Nous étions une famille très modeste, huit enfants, ma Maman, ne travaillant pas, avait beaucoup d’occupation à la maison. Nous n’avions pas de voiture, pas de machine à laver le linge ni la vaisselle. Nous habitions dans un HLM au quatrième étage sans ascenseur dans un trois pièces, sans chauffage central et sans eau chaude et les hivers étaient assez rudes dans ce qui était alors la Tchécoslovaquie.
Mon Papa travaillait dans un restaurant. Son salaire d’ouvrier suffisait à peine à nourrir sa grande tribu. Mais grâce aux dons de nombreuses relations amicales, nous n’étions pas malheureux. Peut-être pendant certaines périodes de mon adolescence, les envies ou les sentiments de jalousie se sont manifestés en moi par rapport aux autres enfants privilégiés, mais, avec le temps et du recul, le manque de confort matériel ne nous empêchait pas de continuer notre route dans la vie
. Dans un régime communiste totalitaire, notre famille avait deux grands défauts. Nous étions catholiques pratiquants et ma sœur ainée avait émigré en Angleterre au moment du « Printemps de Prague » à la fin de l’année 1968. De plus, aucun membre de ma famille n’était au Parti Communiste et notre Papa nous inscrivait systématiquement aux cours de catéchisme.
A chaque début d’année, et pour chaque enfant, nous étions régulièrement convoqués à l’école. Certains professeurs compatissaient et comprenaient les convictions parentales mais d’autres essayaient de barrer la route pour les études supérieures évoquant des profils non compatibles avec le régime.
Malgré ces obstacles, les cinq premiers enfants ont obtenu le Baccalauréat. Les deux filles suivantes ont reçu une formation professionnelle d’apprentissage (équivalent d’un CAP, certificat d’aptitude professionnelle) et moi, dernière de la famille, après mon bac, je me suis présenté au concours de l’Ecole Supérieure des Etudes Techniques (CVUT).
N’étant pas engagée politiquement, et en plus venant d’un milieu chrétien, toute option d’étude linguistique, artistique ou philosophique m’avait été d’avance déconseillée. J’aurais éventuellement bien aimé me lancer dans des études d’architecture, mais là aussi, le concours demandait une couleur politique que je ne possédais pas.
Concernant l’enseignement scolaire, je peux témoigner qu’il était de bonne qualité. Les cinq années supérieures m’ont donné de bonnes bases scientifiques et nous étions également bien formés en langues : Russe obligatoire, Anglais à partir de la cinquième.
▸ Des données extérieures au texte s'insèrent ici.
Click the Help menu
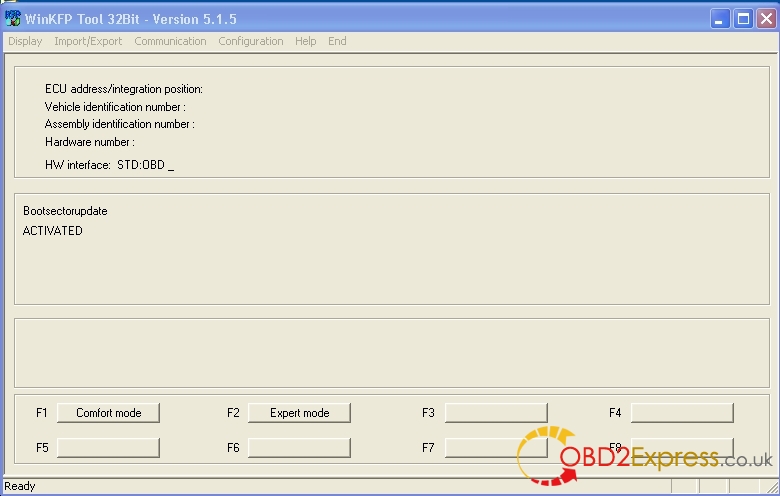 306,41
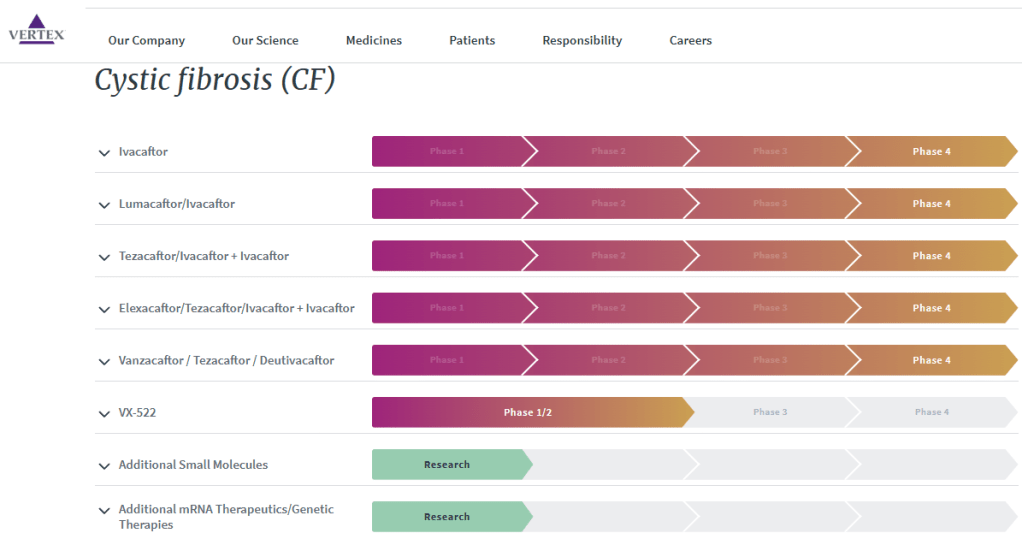Click Research stage for Additional Small Molecules

coord(447,464)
En plus, j’ai décidé de suivre des cours de Français à l’institut culturel auprès de l’ambassade de France à Prague. Nous avons eu beaucoup de difficultés à développer et pratiquer les langues d’Europe de l’Ouest. Les films, les livres, les journaux, la télévision, la radio et la musique étaient difficilement accessibles.
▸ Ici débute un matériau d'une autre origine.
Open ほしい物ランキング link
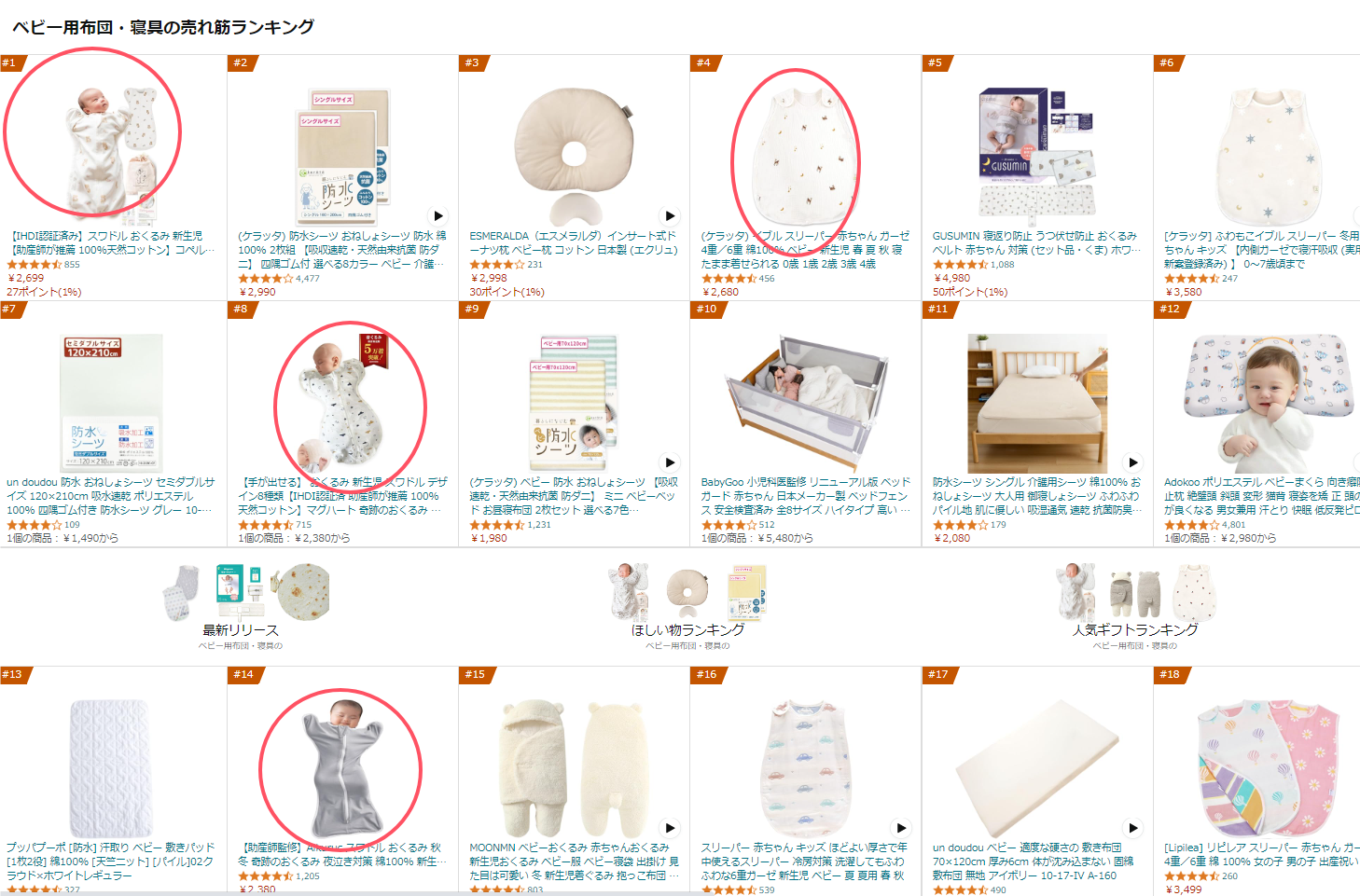The height and width of the screenshot is (896, 1360). point(687,630)
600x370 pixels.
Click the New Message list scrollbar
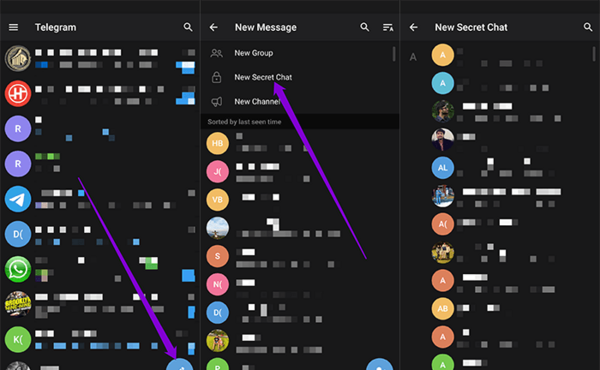tap(394, 54)
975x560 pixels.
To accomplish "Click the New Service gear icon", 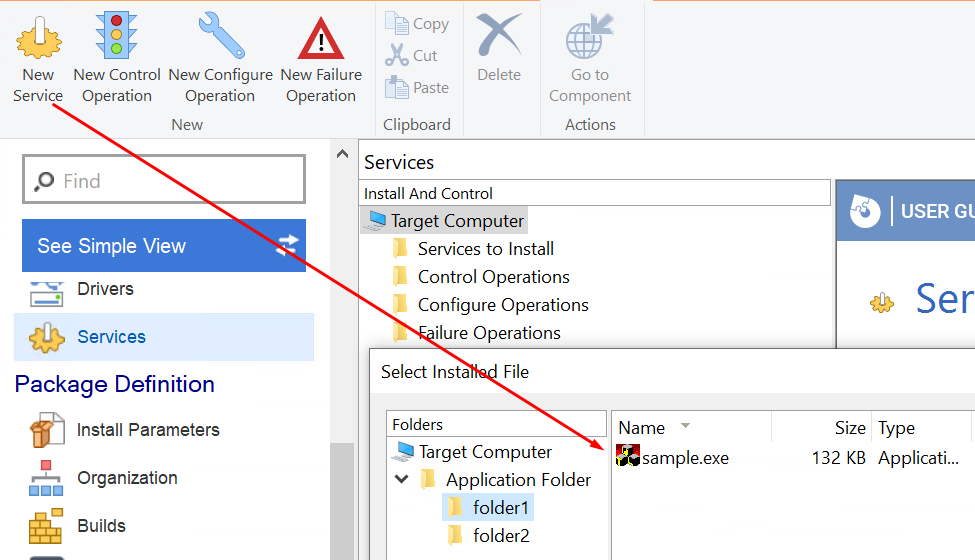I will pos(38,36).
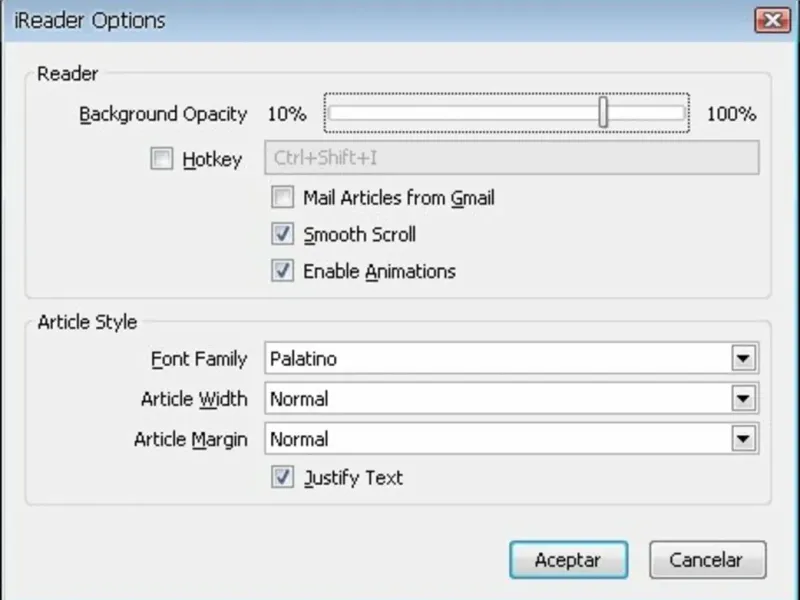Click the Ctrl+Shift+I hotkey field
The height and width of the screenshot is (600, 800).
click(510, 158)
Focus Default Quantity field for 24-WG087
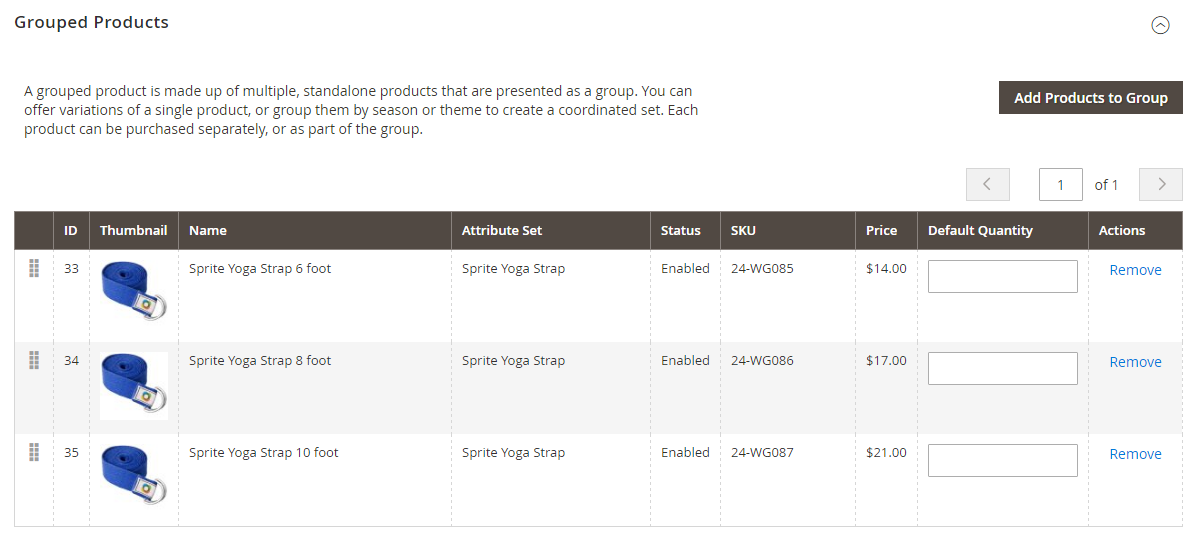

Les voyages en Occident étaient systématiquement refusés et si nous trouvions un contact ou une relation indirecte, nous étions comme paralysés par l’idée que des micros ou des agents secrets nous espionnaient partout. Même la correspondance épistolaire ne nous donnait pas une assurance absolue car nous avions peur d’écrire librement ce que nous pensions. Qui contrôlait tout cela ? Comment les autorités traitaient et rassemblaient toutes ces informations sur nous ? On se posait toujours des questions. Aujourd’hui, avec l’Internet et les moyens de communication audiovisuels de haute technologie, cela parait presque archaïque.
Un paradoxe me frappe tout de même par rapport à mes cours de Français : à l’époque, l’enseignement était gratuit. Les cours étaient donnés par des professeurs français et le niveau de résultat était très élevé. Nous pouvions également voir des films et des conférences, emprunter des livres et des journaux dans la bibliothèque prévue à cet effet sans débourser un seul sou. Aujourd’hui, c’est payant et très cher pour un simple particulier sauf si l’entreprise finance cette démarche pour un besoin professionnel.